A prime example of this is in the area of business analytics. In today’s fast-paced marketplace, simply managing information is no longer enough. Companies need to make decisions quicker than ever before and those decisions must be based on facts. Data can provide those facts, but with vast amounts of data available from many sources – such as transaction records of credit card purchases, posts to social media sites, or cell phone GPS signals – it can be overwhelming. Some organizations are finding that there is simply too much data, and too little time and resources to make sense of it all.

Business analytics solutions can help organizations examine that vast amount of data quickly to spot trends and anomalies, and make it actionable through predictive modeling. More insight into current and target customers is an opportunity for every business to build loyalty and gain competitive advantage. The key is implementing a system that enables people to be proactive, rather than reactive, about customer demands and shifts in the marketplace.

Just as a supercomputer can compute trillions of calculations per second when its system is tuned to the scientific task at hand, business analytics software that runs on a server platform that’s optimized for that purpose can really make a distinct performance difference.

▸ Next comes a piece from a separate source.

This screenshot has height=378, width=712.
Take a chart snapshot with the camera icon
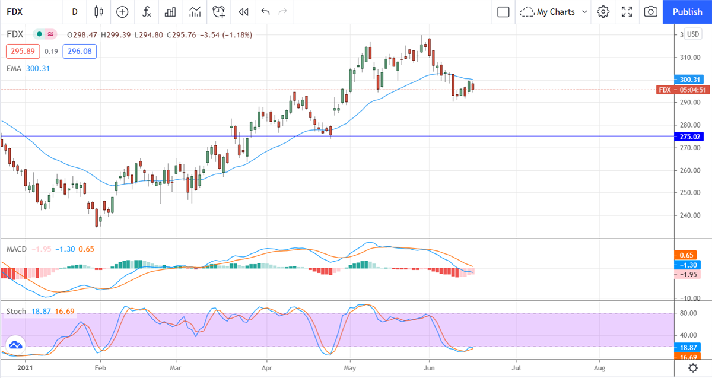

You can also significantly lower your total computing costs by taking a workload optimized approach to business analytics systems design versus a “one-size fits all” approach.

Turning information into world-changing insights is not just the domain of complex scientific projects. Your organization’s success does not necessarily require the ability to carry out 16 quadrillion calculations a second. What it needs is to be smarter – about the computing systems it uses to anticipate and react to your customers’ needs. In this way, you could say that business analytics has become the equivalent of high performance computing for everyday businesses. Because making computing smarter is beneficial for organizations of every size.